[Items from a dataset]
┄┄┄┄┄┄

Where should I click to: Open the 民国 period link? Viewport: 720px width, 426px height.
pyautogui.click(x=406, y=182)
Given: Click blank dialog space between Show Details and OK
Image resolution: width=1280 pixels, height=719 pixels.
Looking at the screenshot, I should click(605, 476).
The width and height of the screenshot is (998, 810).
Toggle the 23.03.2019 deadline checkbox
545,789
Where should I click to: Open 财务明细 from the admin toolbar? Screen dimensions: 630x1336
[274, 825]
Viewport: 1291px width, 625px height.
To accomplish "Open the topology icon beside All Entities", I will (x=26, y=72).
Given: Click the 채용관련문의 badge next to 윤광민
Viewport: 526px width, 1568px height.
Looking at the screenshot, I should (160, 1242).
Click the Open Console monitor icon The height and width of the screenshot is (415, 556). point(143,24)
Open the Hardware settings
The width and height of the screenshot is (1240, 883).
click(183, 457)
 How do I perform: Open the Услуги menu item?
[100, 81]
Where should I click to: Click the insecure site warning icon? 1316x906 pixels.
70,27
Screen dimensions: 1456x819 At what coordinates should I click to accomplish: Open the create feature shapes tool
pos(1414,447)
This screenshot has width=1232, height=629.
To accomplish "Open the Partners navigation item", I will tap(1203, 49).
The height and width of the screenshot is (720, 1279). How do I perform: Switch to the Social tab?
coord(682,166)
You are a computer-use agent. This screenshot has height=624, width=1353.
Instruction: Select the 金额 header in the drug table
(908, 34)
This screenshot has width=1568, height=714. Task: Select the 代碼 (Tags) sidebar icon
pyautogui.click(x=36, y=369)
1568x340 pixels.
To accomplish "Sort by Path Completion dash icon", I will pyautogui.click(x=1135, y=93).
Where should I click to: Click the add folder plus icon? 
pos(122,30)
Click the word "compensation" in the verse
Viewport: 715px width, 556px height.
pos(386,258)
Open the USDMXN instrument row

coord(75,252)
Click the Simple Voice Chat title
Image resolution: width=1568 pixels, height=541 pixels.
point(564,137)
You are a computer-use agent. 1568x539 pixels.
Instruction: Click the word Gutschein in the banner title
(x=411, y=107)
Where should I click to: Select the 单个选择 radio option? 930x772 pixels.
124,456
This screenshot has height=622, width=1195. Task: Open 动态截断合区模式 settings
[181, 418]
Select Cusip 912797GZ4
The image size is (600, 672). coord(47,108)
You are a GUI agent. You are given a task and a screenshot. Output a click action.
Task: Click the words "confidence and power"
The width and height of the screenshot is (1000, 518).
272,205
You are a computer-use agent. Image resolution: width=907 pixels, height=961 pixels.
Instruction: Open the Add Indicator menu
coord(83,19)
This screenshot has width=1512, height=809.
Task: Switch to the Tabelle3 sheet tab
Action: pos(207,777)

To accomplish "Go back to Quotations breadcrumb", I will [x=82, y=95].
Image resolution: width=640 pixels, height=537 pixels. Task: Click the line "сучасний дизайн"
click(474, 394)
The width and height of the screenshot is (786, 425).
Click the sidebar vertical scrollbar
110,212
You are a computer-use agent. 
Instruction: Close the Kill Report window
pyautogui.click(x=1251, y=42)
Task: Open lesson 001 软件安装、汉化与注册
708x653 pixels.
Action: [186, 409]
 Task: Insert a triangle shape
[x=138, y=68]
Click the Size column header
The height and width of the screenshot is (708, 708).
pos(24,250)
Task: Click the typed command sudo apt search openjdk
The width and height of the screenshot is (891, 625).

┄┄┄┄┄┄

REQUIRED WORK: Each entry needs to be transcribed exactly.

ANSWER SPACE:
Where should I click to: Open the 民国 period link? Viewport: 720px width, 426px height.
pyautogui.click(x=406, y=182)
Given: Click blank dialog space between Show Details and OK
Image resolution: width=1280 pixels, height=719 pixels.
Looking at the screenshot, I should click(605, 476).
The width and height of the screenshot is (998, 810).
Toggle the 23.03.2019 deadline checkbox
545,789
Where should I click to: Open 财务明细 from the admin toolbar? Screen dimensions: 630x1336
[274, 825]
Viewport: 1291px width, 625px height.
To accomplish "Open the topology icon beside All Entities", I will (x=26, y=72).
Given: Click the 채용관련문의 badge next to 윤광민
Viewport: 526px width, 1568px height.
Looking at the screenshot, I should (160, 1242).
Click the Open Console monitor icon The height and width of the screenshot is (415, 556). point(143,24)
Open the Hardware settings
The width and height of the screenshot is (1240, 883).
click(183, 457)
 How do I perform: Open the Услуги menu item?
[100, 81]
Where should I click to: Click the insecure site warning icon? 1316x906 pixels.
70,27
Screen dimensions: 1456x819 At what coordinates should I click to accomplish: Open the create feature shapes tool
pos(1414,447)
This screenshot has width=1232, height=629.
To accomplish "Open the Partners navigation item", I will tap(1203, 49).
The height and width of the screenshot is (720, 1279). How do I perform: Switch to the Social tab?
coord(682,166)
You are a computer-use agent. This screenshot has height=624, width=1353.
Instruction: Select the 金额 header in the drug table
(908, 34)
This screenshot has width=1568, height=714. Task: Select the 代碼 (Tags) sidebar icon
pyautogui.click(x=36, y=369)
1568x340 pixels.
To accomplish "Sort by Path Completion dash icon", I will pyautogui.click(x=1135, y=93).
Where should I click to: Click the add folder plus icon? 
pos(122,30)
Click the word "compensation" in the verse
Viewport: 715px width, 556px height.
pos(386,258)
Open the USDMXN instrument row

coord(75,252)
Click the Simple Voice Chat title
Image resolution: width=1568 pixels, height=541 pixels.
point(564,137)
You are a computer-use agent. 1568x539 pixels.
Instruction: Click the word Gutschein in the banner title
(x=411, y=107)
Where should I click to: Select the 单个选择 radio option? 930x772 pixels.
124,456
This screenshot has height=622, width=1195. Task: Open 动态截断合区模式 settings
[181, 418]
Select Cusip 912797GZ4
The image size is (600, 672). coord(47,108)
You are a GUI agent. You are given a task and a screenshot. Output a click action.
Task: Click the words "confidence and power"
The width and height of the screenshot is (1000, 518).
272,205
You are a computer-use agent. Image resolution: width=907 pixels, height=961 pixels.
Instruction: Open the Add Indicator menu
coord(83,19)
This screenshot has width=1512, height=809.
Task: Switch to the Tabelle3 sheet tab
Action: pos(207,777)

To accomplish "Go back to Quotations breadcrumb", I will [x=82, y=95].
Image resolution: width=640 pixels, height=537 pixels. Task: Click the line "сучасний дизайн"
click(474, 394)
The width and height of the screenshot is (786, 425).
Click the sidebar vertical scrollbar
110,212
You are a computer-use agent. 
Instruction: Close the Kill Report window
pyautogui.click(x=1251, y=42)
Task: Open lesson 001 软件安装、汉化与注册
708x653 pixels.
Action: [186, 409]
 Task: Insert a triangle shape
[x=138, y=68]
Click the Size column header
The height and width of the screenshot is (708, 708).
pos(24,250)
Task: Click the typed command sudo apt search openjdk
The width and height of the screenshot is (891, 625).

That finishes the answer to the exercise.